Collected data:
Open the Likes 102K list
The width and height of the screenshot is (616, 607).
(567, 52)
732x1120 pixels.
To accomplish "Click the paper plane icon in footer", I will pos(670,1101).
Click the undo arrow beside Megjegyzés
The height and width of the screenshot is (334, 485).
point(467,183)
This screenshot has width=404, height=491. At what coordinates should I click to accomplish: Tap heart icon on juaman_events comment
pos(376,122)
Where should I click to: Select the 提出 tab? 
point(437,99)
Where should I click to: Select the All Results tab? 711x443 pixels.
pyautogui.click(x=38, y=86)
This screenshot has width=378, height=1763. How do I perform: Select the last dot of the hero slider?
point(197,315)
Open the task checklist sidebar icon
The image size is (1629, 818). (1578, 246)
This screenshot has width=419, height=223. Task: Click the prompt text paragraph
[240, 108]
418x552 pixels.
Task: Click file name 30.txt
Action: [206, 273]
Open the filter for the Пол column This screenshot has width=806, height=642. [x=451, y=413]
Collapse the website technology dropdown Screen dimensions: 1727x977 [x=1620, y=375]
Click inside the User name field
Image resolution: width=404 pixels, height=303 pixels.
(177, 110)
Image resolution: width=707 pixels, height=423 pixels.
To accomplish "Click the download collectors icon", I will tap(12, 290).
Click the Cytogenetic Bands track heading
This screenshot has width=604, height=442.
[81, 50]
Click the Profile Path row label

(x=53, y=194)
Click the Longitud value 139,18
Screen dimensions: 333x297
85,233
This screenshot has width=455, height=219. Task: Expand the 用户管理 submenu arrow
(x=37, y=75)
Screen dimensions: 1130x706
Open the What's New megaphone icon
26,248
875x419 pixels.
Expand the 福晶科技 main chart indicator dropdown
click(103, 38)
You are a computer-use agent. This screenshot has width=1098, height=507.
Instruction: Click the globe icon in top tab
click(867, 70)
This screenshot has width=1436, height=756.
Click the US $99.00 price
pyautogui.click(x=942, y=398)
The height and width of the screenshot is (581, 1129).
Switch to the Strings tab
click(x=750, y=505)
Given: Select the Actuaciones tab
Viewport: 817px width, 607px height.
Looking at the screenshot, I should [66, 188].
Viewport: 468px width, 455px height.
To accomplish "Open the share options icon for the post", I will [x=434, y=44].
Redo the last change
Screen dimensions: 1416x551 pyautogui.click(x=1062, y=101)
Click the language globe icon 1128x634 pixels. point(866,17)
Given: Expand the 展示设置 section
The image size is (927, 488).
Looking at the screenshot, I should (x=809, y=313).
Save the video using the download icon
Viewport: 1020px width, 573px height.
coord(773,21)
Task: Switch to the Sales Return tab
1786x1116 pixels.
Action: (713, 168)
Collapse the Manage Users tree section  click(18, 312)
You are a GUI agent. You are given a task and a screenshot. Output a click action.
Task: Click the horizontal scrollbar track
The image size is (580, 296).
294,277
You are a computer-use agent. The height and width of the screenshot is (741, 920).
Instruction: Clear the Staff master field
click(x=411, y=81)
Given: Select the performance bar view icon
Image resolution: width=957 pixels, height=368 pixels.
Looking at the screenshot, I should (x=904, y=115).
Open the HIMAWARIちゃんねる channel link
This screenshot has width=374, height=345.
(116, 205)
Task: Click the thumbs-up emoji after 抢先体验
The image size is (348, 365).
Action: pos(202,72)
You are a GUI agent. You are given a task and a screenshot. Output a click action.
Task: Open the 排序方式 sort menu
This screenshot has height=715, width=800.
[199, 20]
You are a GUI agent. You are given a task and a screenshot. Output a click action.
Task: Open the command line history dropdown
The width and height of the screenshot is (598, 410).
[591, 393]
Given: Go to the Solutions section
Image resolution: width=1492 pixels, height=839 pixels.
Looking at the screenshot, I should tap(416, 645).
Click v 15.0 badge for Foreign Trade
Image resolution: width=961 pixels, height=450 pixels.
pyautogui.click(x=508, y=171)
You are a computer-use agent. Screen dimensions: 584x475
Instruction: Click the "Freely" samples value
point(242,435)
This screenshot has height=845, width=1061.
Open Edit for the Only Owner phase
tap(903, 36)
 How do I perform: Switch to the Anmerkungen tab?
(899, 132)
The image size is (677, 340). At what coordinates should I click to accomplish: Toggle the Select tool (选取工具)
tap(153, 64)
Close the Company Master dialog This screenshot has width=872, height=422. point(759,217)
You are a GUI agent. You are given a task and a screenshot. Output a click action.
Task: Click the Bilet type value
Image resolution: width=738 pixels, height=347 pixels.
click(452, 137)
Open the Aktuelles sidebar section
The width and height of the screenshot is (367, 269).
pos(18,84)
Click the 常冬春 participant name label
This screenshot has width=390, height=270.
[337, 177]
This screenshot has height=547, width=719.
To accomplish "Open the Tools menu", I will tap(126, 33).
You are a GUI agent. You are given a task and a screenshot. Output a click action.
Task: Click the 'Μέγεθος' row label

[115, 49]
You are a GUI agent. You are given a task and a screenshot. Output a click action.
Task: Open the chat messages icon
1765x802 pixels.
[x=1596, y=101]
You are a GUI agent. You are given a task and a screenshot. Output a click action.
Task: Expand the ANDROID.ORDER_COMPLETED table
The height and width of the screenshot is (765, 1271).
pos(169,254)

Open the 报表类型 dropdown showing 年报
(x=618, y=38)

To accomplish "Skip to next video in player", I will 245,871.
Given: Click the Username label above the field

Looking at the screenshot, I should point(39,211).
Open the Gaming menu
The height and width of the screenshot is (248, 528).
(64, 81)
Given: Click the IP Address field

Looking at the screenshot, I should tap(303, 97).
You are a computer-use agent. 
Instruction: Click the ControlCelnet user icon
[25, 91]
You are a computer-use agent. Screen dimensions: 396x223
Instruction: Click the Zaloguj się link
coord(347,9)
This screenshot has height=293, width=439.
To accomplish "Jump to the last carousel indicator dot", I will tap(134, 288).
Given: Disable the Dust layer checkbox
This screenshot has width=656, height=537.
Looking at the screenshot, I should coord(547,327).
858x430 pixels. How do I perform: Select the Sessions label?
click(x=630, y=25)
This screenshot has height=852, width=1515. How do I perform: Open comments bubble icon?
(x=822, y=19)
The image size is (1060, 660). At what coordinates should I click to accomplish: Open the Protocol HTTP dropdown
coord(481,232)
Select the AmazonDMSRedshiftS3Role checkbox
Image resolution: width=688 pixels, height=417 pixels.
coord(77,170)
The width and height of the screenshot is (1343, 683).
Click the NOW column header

▶ What you should do
Write out, without alteration, the portion of the material that begins with the line containing "The height and width of the screenshot is (581, 1129)." and ends with the line containing "will [x=434, y=44].", including both of those lines.

▶ Final result
The height and width of the screenshot is (581, 1129).
Switch to the Strings tab
click(x=750, y=505)
Given: Select the Actuaciones tab
Viewport: 817px width, 607px height.
Looking at the screenshot, I should [66, 188].
Viewport: 468px width, 455px height.
To accomplish "Open the share options icon for the post", I will [x=434, y=44].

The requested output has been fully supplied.